**WHAT IS REQUIRED**
In the records below, find every line that contains "sidebar" and list it.

**TASK INPUT**
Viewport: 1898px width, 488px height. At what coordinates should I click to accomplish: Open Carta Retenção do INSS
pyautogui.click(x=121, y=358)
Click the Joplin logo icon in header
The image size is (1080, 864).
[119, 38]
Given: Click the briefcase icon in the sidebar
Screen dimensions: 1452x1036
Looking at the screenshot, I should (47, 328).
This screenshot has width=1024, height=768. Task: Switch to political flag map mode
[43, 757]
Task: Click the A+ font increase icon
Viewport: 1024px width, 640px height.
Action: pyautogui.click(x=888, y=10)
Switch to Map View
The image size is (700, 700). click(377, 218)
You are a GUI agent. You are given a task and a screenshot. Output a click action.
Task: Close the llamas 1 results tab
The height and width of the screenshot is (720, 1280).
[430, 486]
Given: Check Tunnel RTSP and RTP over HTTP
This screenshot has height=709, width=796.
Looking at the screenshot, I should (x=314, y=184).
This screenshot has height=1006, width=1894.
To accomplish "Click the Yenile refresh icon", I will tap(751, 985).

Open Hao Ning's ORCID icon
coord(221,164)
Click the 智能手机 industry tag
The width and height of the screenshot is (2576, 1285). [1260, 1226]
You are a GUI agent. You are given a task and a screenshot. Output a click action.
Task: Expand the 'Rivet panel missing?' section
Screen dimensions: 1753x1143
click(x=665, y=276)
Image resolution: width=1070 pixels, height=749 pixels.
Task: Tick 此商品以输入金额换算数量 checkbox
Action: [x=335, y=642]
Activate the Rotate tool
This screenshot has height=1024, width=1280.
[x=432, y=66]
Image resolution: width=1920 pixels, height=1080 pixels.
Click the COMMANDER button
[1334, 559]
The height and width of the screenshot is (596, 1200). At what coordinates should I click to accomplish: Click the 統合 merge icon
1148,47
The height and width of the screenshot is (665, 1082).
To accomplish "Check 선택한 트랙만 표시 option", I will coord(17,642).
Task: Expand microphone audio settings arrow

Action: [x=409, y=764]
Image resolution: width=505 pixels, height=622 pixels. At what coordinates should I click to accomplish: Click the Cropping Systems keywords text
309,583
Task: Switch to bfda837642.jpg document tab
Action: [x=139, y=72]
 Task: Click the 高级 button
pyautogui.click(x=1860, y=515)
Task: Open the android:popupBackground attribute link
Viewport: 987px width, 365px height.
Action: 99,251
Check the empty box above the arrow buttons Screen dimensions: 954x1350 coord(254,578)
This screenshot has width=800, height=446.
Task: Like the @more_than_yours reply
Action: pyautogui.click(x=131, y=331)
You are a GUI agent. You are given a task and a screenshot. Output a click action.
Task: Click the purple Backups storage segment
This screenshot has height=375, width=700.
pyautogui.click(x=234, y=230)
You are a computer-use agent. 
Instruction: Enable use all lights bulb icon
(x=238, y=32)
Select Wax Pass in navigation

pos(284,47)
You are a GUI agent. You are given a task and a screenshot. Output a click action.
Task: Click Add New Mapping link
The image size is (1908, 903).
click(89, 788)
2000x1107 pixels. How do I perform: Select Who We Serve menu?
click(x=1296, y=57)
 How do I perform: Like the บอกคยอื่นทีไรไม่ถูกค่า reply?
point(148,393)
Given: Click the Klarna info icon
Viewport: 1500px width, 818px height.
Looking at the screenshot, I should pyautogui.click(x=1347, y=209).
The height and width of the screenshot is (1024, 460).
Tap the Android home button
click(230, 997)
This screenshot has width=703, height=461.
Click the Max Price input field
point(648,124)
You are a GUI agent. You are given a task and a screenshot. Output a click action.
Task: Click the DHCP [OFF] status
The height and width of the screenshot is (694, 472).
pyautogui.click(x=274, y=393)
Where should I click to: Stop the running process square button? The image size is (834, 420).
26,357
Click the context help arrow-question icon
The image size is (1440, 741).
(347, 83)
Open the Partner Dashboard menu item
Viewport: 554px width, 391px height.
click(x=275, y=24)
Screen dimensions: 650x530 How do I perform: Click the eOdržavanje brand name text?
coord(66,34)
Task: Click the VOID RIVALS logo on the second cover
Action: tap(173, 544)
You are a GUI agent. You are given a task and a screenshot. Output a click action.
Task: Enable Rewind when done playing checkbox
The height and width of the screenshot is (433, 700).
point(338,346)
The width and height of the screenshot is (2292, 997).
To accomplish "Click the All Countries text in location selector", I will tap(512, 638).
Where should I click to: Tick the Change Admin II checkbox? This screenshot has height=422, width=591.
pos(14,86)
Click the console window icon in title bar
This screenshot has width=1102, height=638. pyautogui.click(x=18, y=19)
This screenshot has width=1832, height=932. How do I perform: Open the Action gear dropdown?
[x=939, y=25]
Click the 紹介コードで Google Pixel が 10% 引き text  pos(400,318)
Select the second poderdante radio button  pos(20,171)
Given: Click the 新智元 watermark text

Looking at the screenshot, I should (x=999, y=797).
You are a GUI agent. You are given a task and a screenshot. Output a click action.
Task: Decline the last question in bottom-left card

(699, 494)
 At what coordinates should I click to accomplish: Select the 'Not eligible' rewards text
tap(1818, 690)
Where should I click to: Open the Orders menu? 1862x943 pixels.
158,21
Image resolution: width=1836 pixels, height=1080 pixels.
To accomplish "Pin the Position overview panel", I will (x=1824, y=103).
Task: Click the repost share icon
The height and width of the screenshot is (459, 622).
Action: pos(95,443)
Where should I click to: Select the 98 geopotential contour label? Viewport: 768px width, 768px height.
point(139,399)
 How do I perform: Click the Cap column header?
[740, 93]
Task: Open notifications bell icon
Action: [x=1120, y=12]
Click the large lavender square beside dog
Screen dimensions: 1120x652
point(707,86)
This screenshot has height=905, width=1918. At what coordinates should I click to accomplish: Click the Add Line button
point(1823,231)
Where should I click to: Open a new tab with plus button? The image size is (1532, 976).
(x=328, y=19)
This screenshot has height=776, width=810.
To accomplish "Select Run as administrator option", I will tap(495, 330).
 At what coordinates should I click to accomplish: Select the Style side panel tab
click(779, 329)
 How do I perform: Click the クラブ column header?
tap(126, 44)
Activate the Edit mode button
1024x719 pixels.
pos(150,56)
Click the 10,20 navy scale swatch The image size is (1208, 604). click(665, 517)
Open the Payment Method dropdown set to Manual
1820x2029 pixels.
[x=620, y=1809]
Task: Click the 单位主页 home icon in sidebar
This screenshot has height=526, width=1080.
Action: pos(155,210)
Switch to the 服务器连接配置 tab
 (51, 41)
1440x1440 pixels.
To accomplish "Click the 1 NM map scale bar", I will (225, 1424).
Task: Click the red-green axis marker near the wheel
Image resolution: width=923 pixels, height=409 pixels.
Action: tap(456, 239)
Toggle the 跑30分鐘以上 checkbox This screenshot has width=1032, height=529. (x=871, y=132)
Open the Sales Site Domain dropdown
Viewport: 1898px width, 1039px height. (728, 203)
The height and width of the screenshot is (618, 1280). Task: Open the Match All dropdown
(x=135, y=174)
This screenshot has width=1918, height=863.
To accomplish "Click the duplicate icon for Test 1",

**FINAL ANSWER**
Given: Click the briefcase icon in the sidebar
Task: Click the 单位主页 home icon in sidebar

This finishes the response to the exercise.